Cosa fare per allontanare l’incertezza che è la madre di tutte le paure? Come arrivare a “sapere come procedere” come suggeriva l’imperativo di Wittgenstein nelle sue ricerche filosofiche?
L’epidemia nella globalizzazione pone quesiti in ordine alle risposte sanitarie efficaci, ai processi decisionali democratici, all’affidabilità della comunicazione e alla capacità di governance in senso più generale ed è indubbio che siamo piombati nella certezza di una metamorfosi mondiale che modificherà radicalmente e rapidamente i comportamenti individuali e gli approcci politici dinnanzi a fenomenologie così vaste e potenzialmente devastanti.

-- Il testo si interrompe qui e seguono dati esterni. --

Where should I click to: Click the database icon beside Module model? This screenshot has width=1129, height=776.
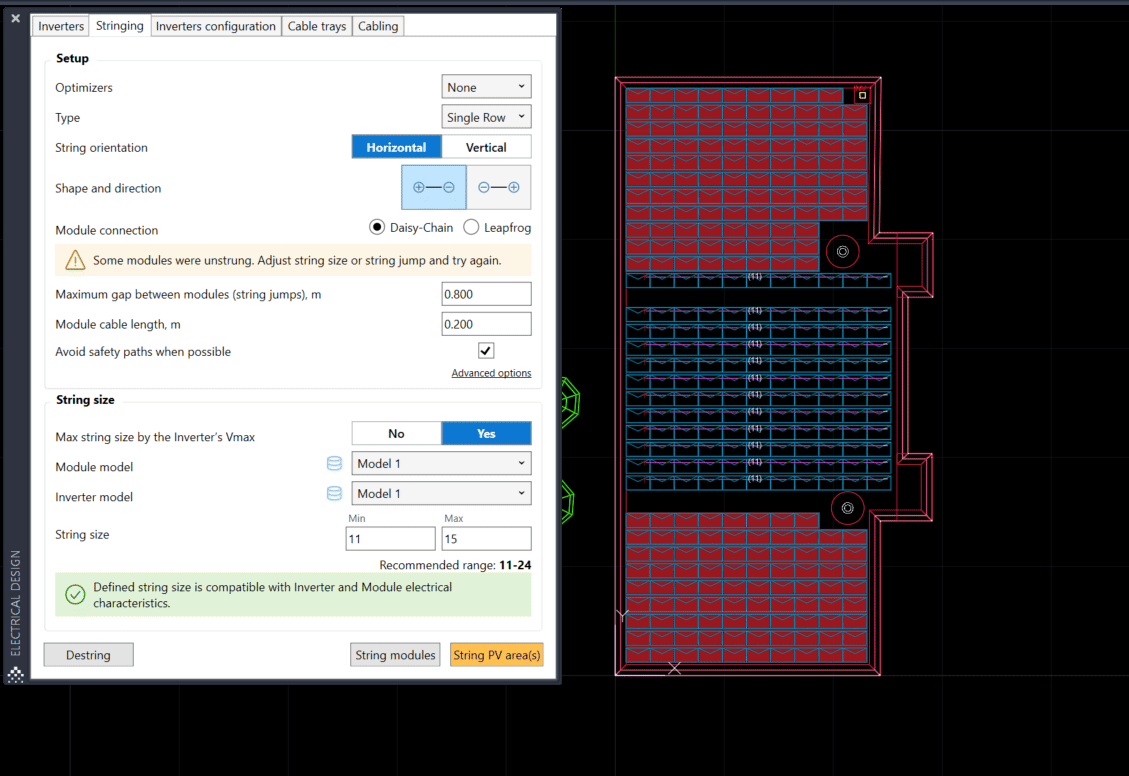334,463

Il punto della percezione aumentata dei rischi globali che minacciano l’esistenza spesso invisibili e fuori controllo è che erode, pressoché totalmente, il potere della decisione politica a “vantaggio” della “espertocrazia”, ovvero la cupola della scienza e degli esperti che assumono il ruolo di assoluti plenipotenziari delle decisioni da cui derivano gli effetti della salute ma anche sui vincoli che producono problemi economici e amministrativi.
E la stessa comunità scientifica mondiale può d’altronde detenere un punto di vista non neutrale ma sviluppato da diverse e varie prospettive. Nel caso dei virus, che sono sovente lo stesso prodotto di una ricerca scientifica, possiamo avere un genere di esperti che sono al contempo generatori e creatori del rischio a differenza per esempio dei climatologi che sono esperti “secondari” e non generatori del rischio. Non è stato quindi un fulmine a ciel sereno vedere sfidarsi a tenzone pubblica medici, esperti, virologi che hanno confutato la genesi e la prospettiva del virus corona ingenerando, com’era naturale che fosse, nell’opinione pubblica mondiale più l’incertezza che la tranquillità. D’altronde, in una discussione globale sulla salute chi può partecipare al dibattito? Chi comanda? Chi deve limitarsi a tacere?

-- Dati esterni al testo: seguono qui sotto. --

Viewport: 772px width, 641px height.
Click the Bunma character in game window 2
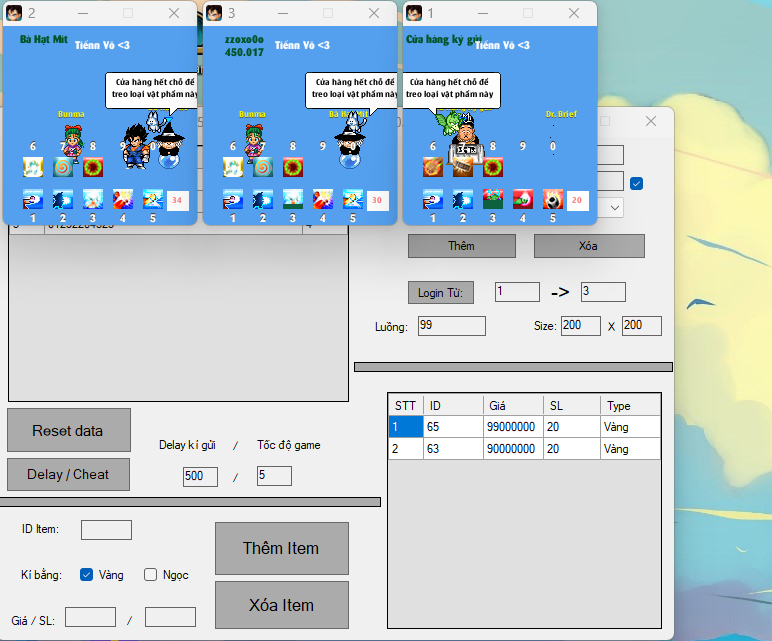[71, 139]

La politicizzazione globale della scienza e, nel caso italiano, l’uso politico della crisi sanitaria ha portato alla luce con evidenza una sottostante struttura che ci ha condotto alla “irresponsabilità organizzata” che ha generato il panico e che ha alimentato l’incertezza totale sulla durata degli effetti della epidemia sanitaria, sulla efficacia delle decisioni assunte con il concorso dell’espertocrazia e sui limiti del ricorso all’uso politico della sanità in direzione di una maggiore o minore prevenzione al contagio. Il nuovo ordine mondiale globale ha reso virali economie e informazione ma ha riportato nel ristretto dominio delle sovranità nazionali la tutela del diritto alla vita dei cittadini dei singoli stati cosicché la vittoria del sovranismo italiano si è rivelata grande e tragica, la prima e ultima grande affermazione della sovranità che si è trasformata in un clamoroso e paradossale boomerang.

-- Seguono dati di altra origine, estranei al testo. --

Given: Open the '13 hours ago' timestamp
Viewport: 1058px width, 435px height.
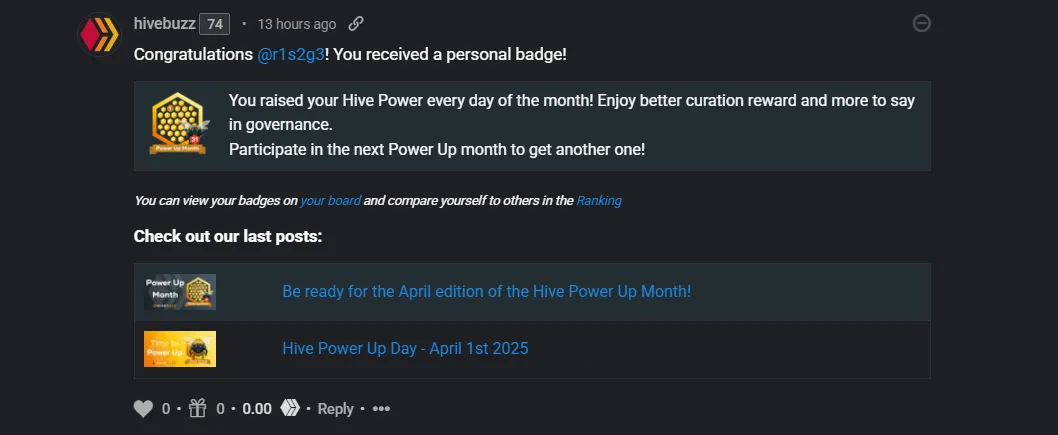Looking at the screenshot, I should [x=296, y=24].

Assumono per questo maggiore forza le ragioni di una coabitazione umana necessaria. C’è una strada che porta inevitabilmente all’estinzione collettiva e una invece fondata sulla cooperazione che spinge tendenzialmente verso il benessere. È il bivio di fronte al quale per l’ennesima volta un rischio globale ci ha posto dinnanzi e che interroga naturalmente non soltanto ogni essere umano ma le entità collettive che lo rappresentano, innanzitutto quelle politiche che devono essere la sintesi più alta del corollario di decisori che vengono chiamati a concorrere evitando il dominio incontrollato dell”espertocrazia” e a non speculare o strumentalizzare.
Sapere come procedere, quindi. Non è semplice, non è facile, e la prova con errore per quanto generosa non determina un nuovo ordine nella metamorfosi mondiale ma genera l’incertezza che è quella che attualmente stiamo vivendo. L’umanità messa in pericolo spinge nuove volontà di conoscenza e libera energie fino a oggi tenute sopite. È in atto un cambiamento nel nostro modo di essere e stare nel mondo. Comprendere e conoscere serve ad adattarsi.